Чуть погодя раздается резкий отрывистый залп. Возвращается Коплимяэ и говорит, что расстреляли двух бандитов.
Одним из них был тот, кого я ударил. Голос у Коплимяэ какой-то чужой, лицо белое, глаза смотрят в сторону.
- Где расстреливали?
Коплимяэ показывает в сторону исполкома. В глаза мне он по-прежнему не смотрит,
- Так ты... Коплимяэ обрывает меня.
- Нет! - кричит он. - Нет! Руутхольм неторопливо произносит!
- На белый террор приходится отвечать красным террором.
- Лучше бы я не ходил туда, - жалуется Ильмар и смотрит на меня взглядом испуганного ребенка.
Я поднимаюсь.
- Не ходи, - удерживает меня Руутхольм. Я остаюсь.
- Иначе нельзя, но...
И, не закончив, Коплимяэ машет рукой и садится рядом с нами.
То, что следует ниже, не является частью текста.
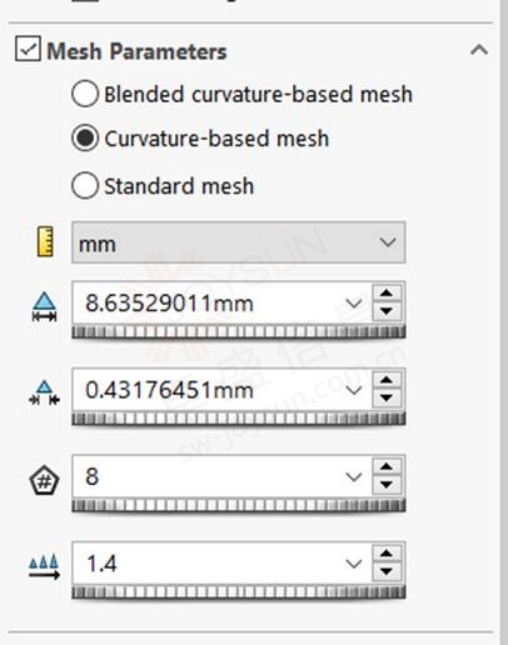Image resolution: width=508 pixels, height=645 pixels.
Task: Decrease minimum element size with down arrow
Action: click(387, 398)
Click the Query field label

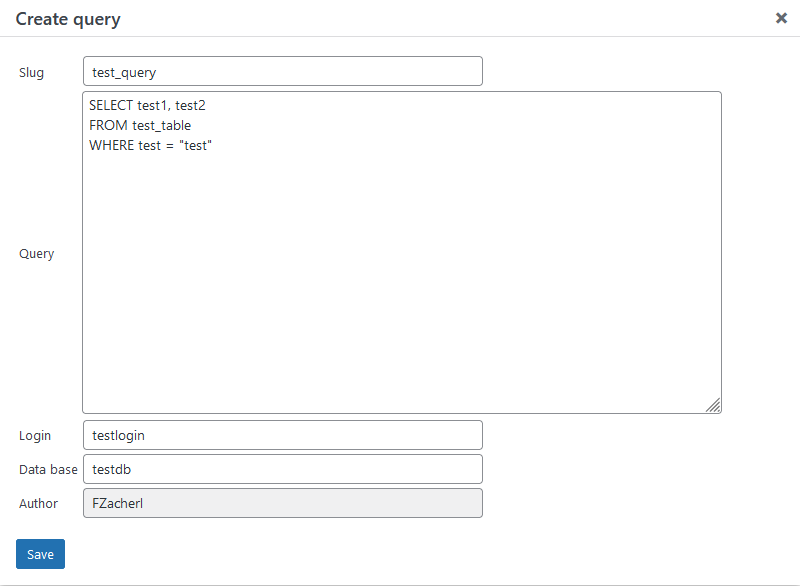pyautogui.click(x=36, y=253)
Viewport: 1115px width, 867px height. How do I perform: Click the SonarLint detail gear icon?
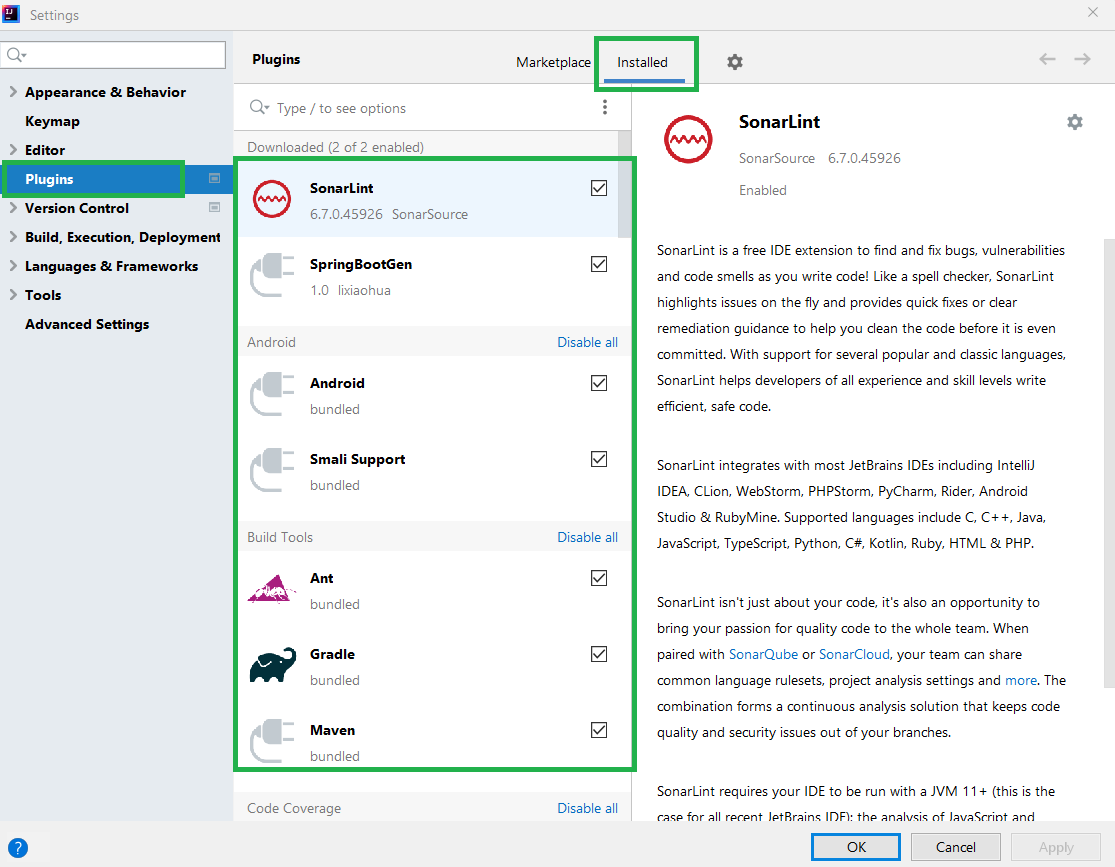click(1075, 122)
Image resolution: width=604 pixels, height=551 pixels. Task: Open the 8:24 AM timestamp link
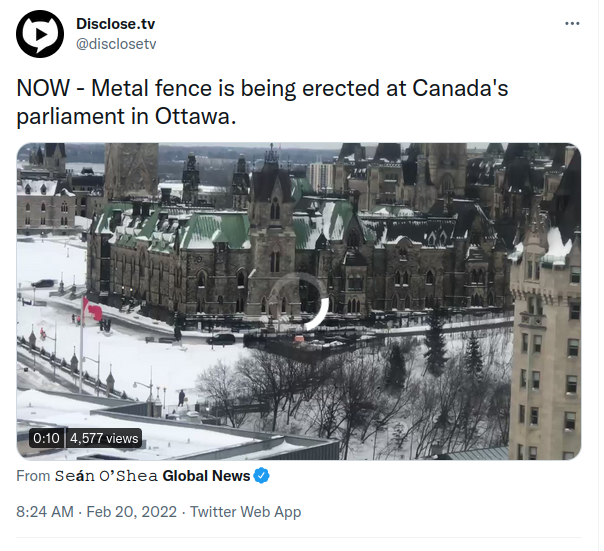(45, 512)
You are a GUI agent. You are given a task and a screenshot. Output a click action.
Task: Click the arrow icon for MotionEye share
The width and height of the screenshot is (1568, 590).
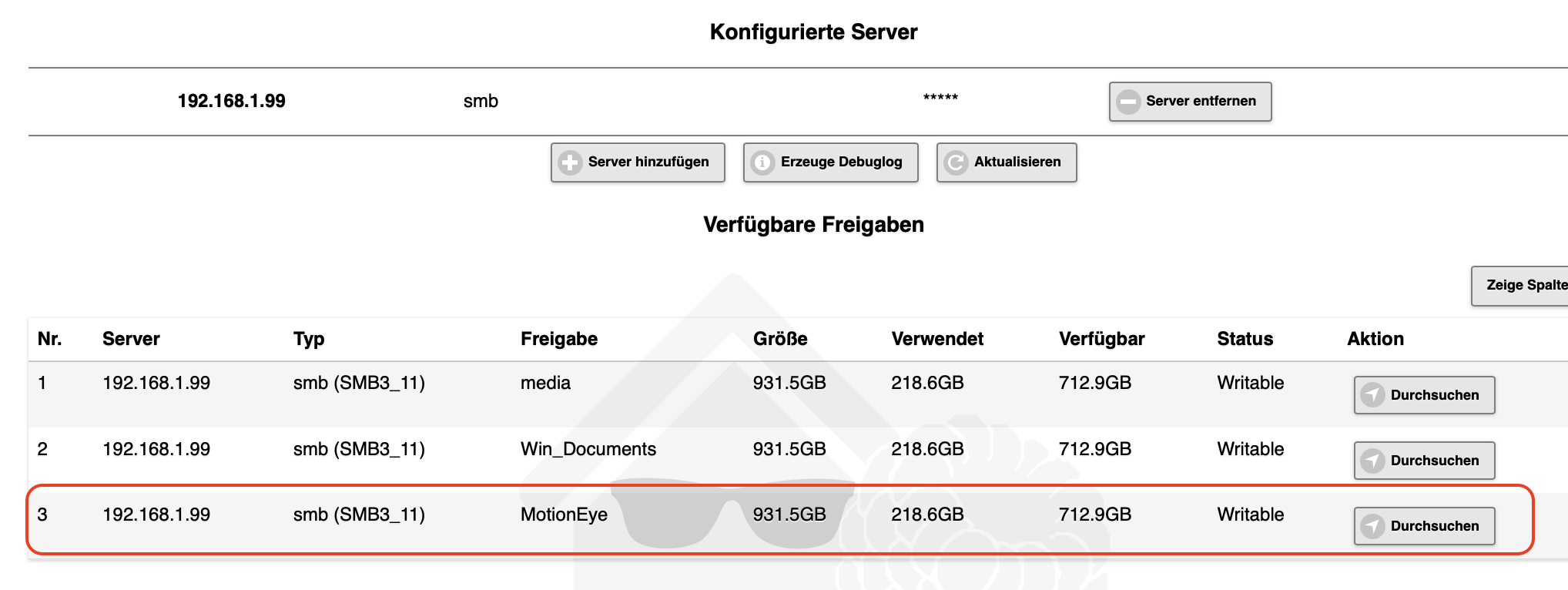tap(1372, 526)

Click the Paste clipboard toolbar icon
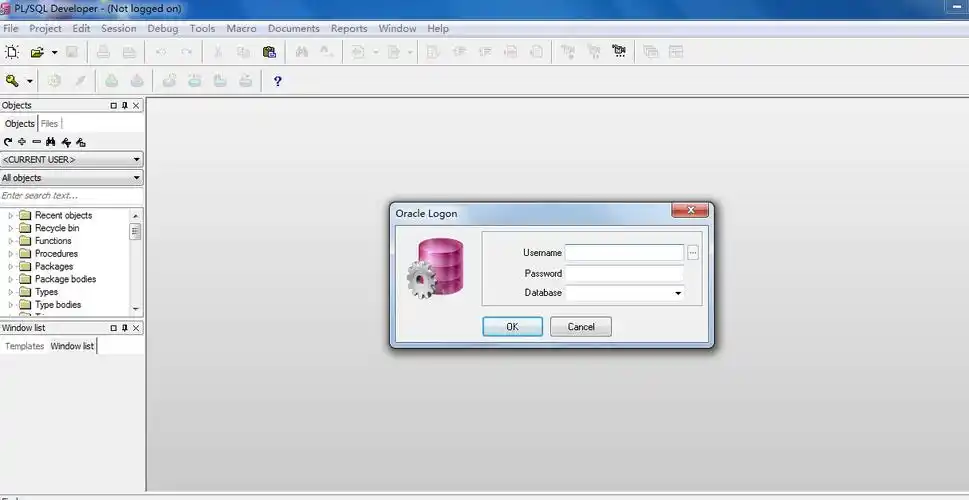(269, 52)
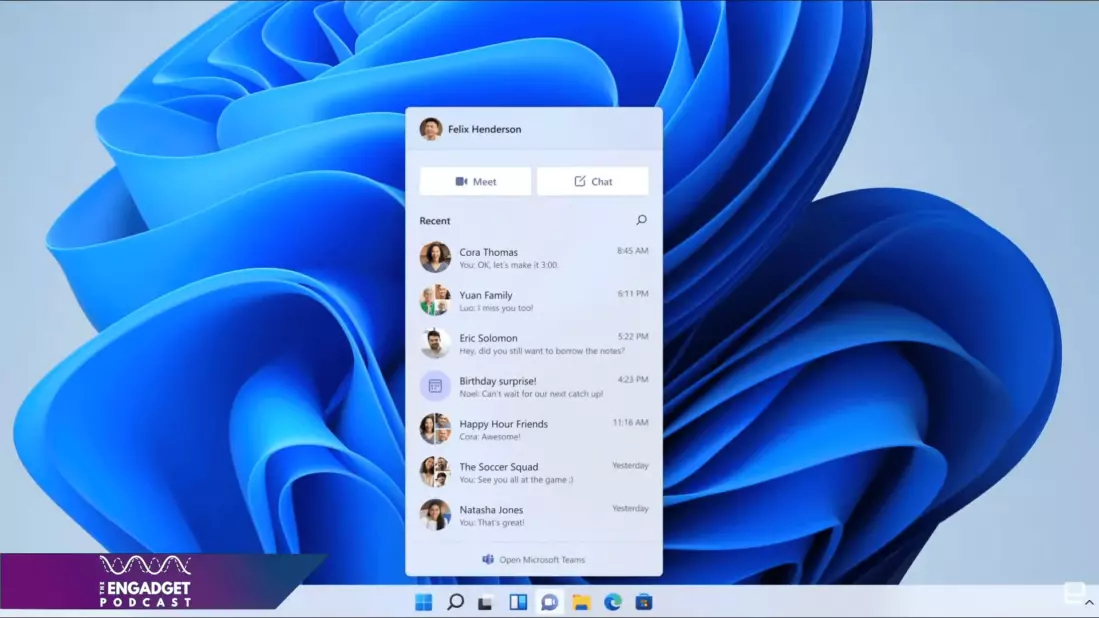Open taskbar Search

[455, 602]
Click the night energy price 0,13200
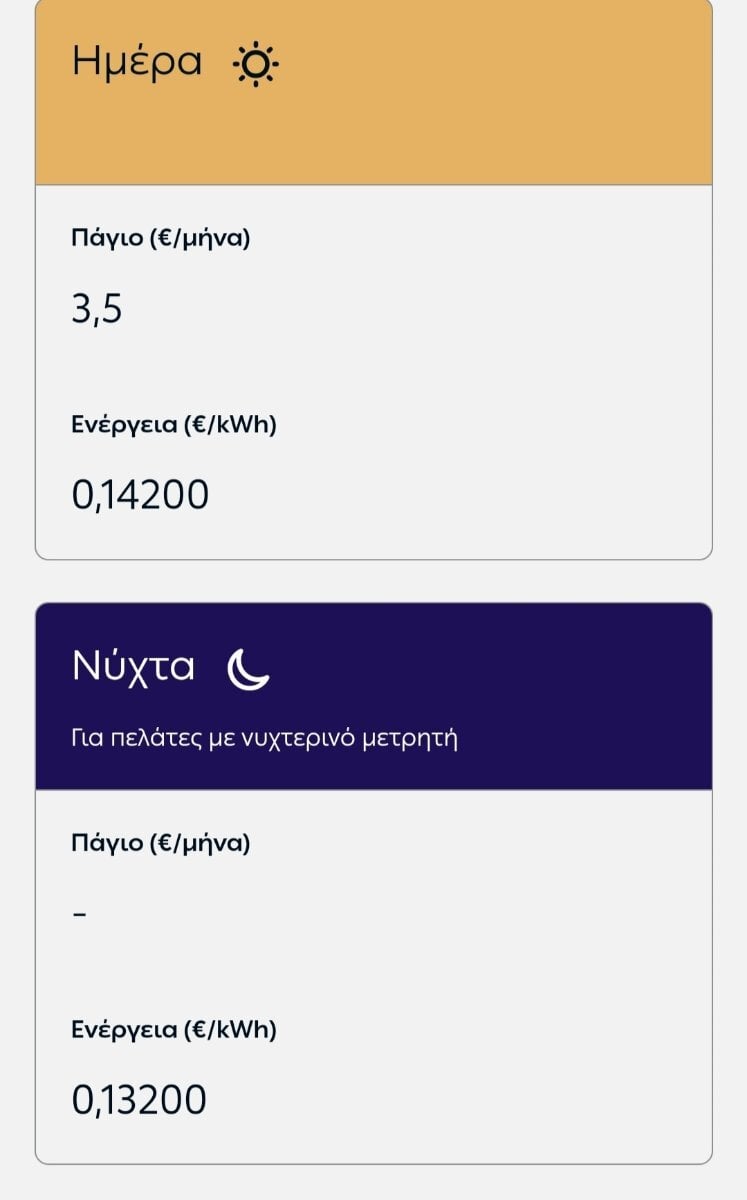Screen dimensions: 747x1200 pyautogui.click(x=140, y=1100)
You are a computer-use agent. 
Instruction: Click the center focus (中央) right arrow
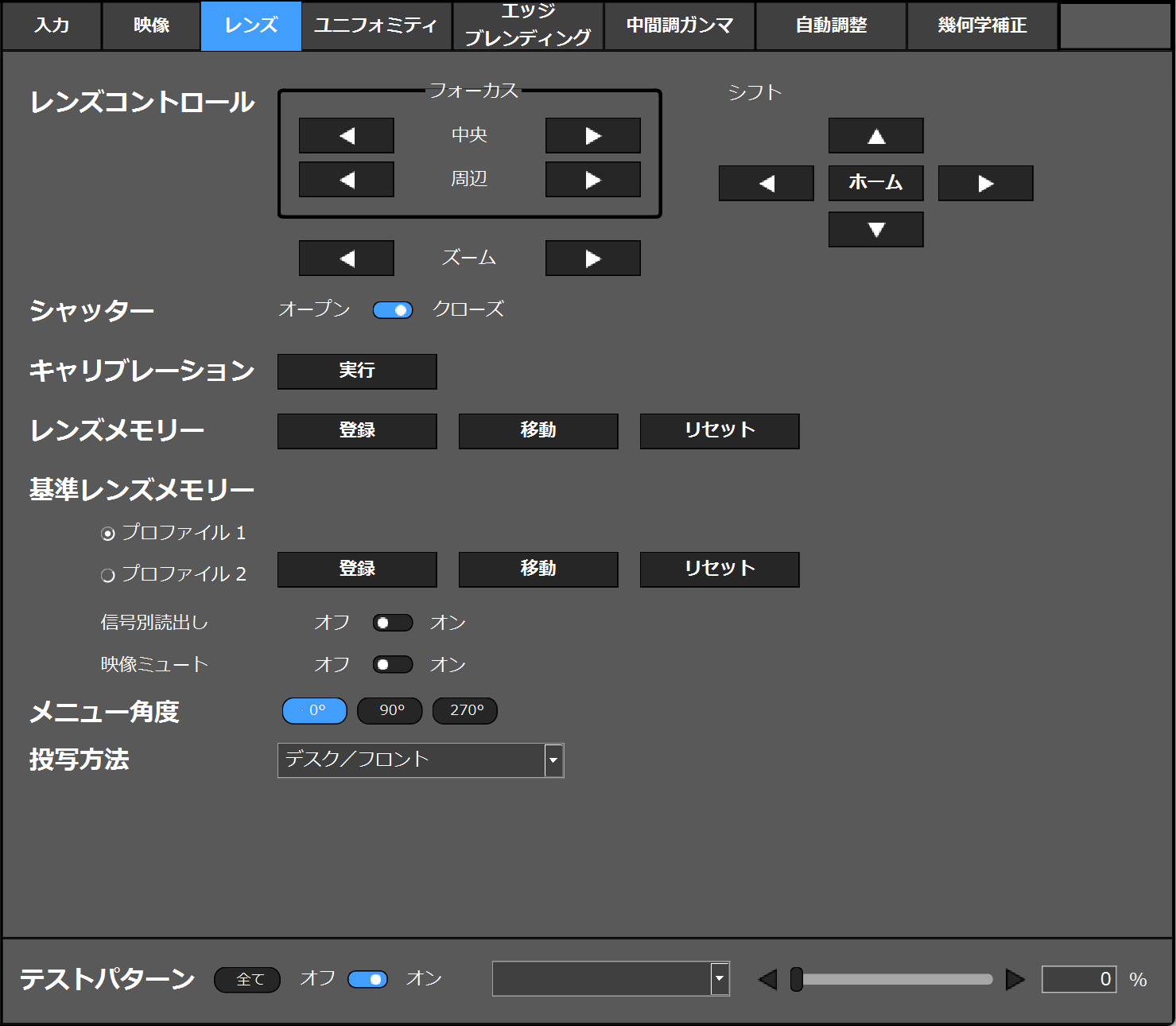(592, 135)
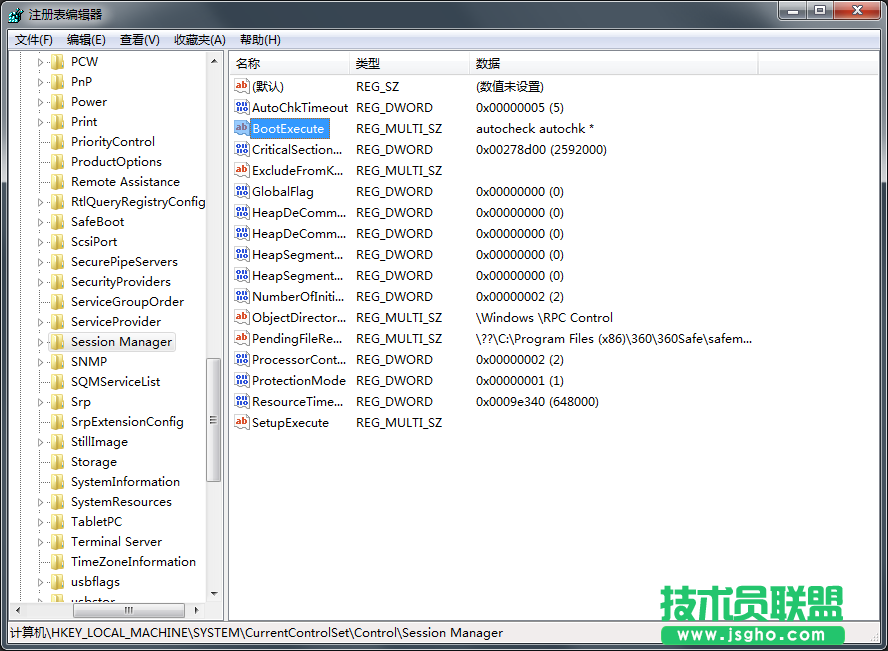Image resolution: width=888 pixels, height=651 pixels.
Task: Click the multi-string icon for ObjectDirector entry
Action: (x=241, y=317)
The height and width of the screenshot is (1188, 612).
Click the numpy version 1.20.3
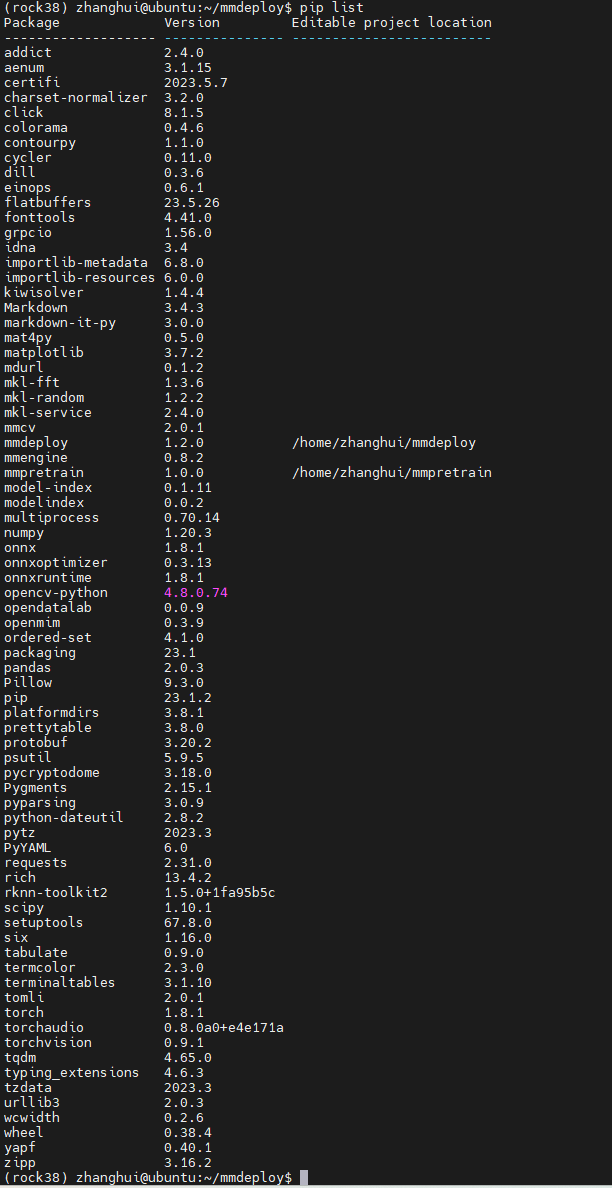[x=188, y=533]
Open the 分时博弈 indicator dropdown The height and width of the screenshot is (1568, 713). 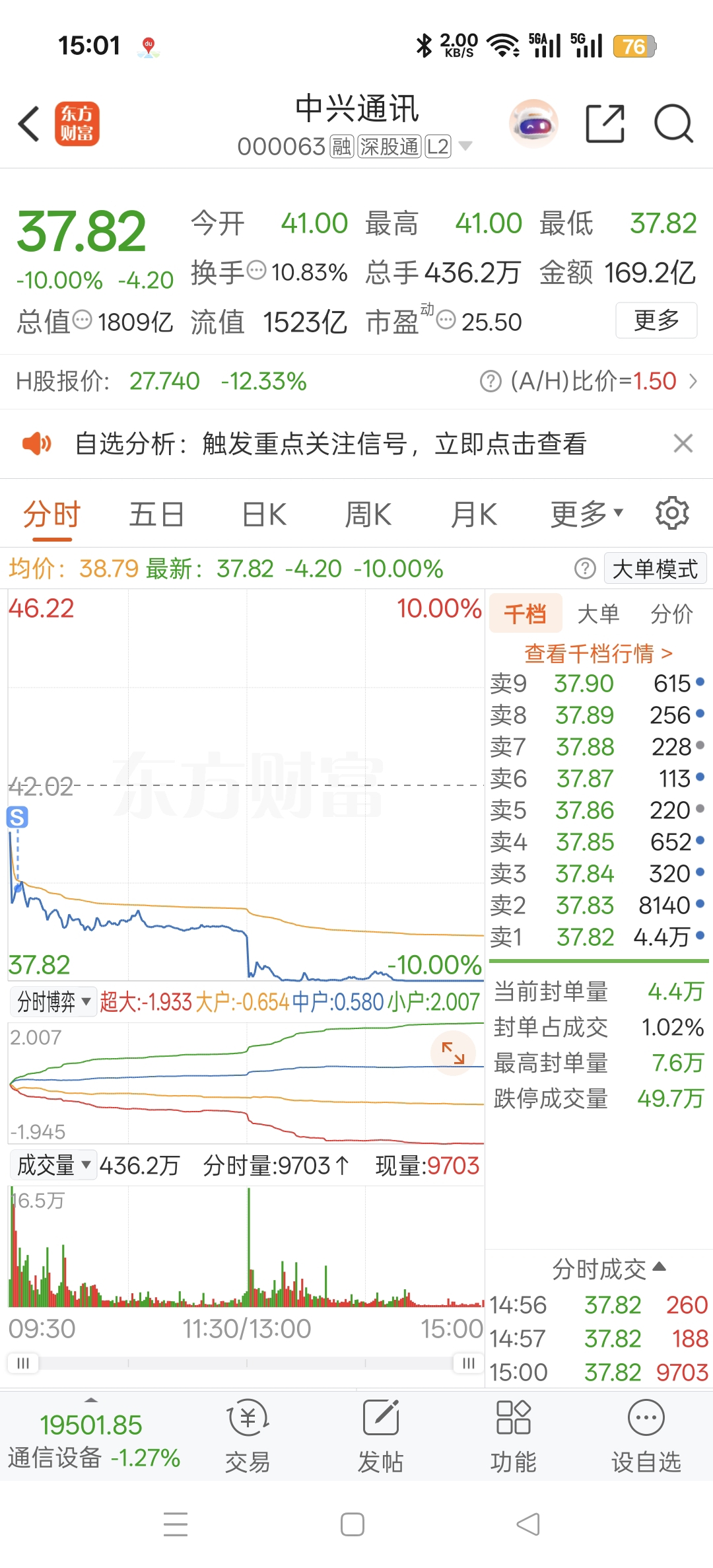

Выезжаем мы в четыре вечера. Руутхольм, Нийдас и я забираемся на грузовик: хотя Нийдас успел обыскать все сараи и риги вокруг, но нашего "опеля" он так и не нашел.
Двух арестованных лесных братьев мы забираем с собой в Пярну.
Четвертый, которого случайно обнаружили в стоге сена, тоже оказался не инженером Элиасом. Вот с кем не хотелось бы сталкиваться лицам к лицу.
Из Пярну Руутхольм и Коплимяэ сразу же едут дальше. Я пытаюсь удержать политрука, ведь ему так необходимо проспать спокойно хоть ночь, но все-таки он садится на мотоцикл. Не понимаю, как он сумеет протрястись на заднем сиденье два часа? Его же просто шатает. Только и удалось его уговорить, чтобы ему сразу же сделали нормальную перевязку. И на том спасибо.
Рассказать ему про Элиаса я не успел.
Жалко отставать он них, но вчетвером мы не уселись бы на мотоцикл. Ничего не поделаешь, нам с Нийдасом придется искать ночлег, потому что таллинский поезд уже ушел.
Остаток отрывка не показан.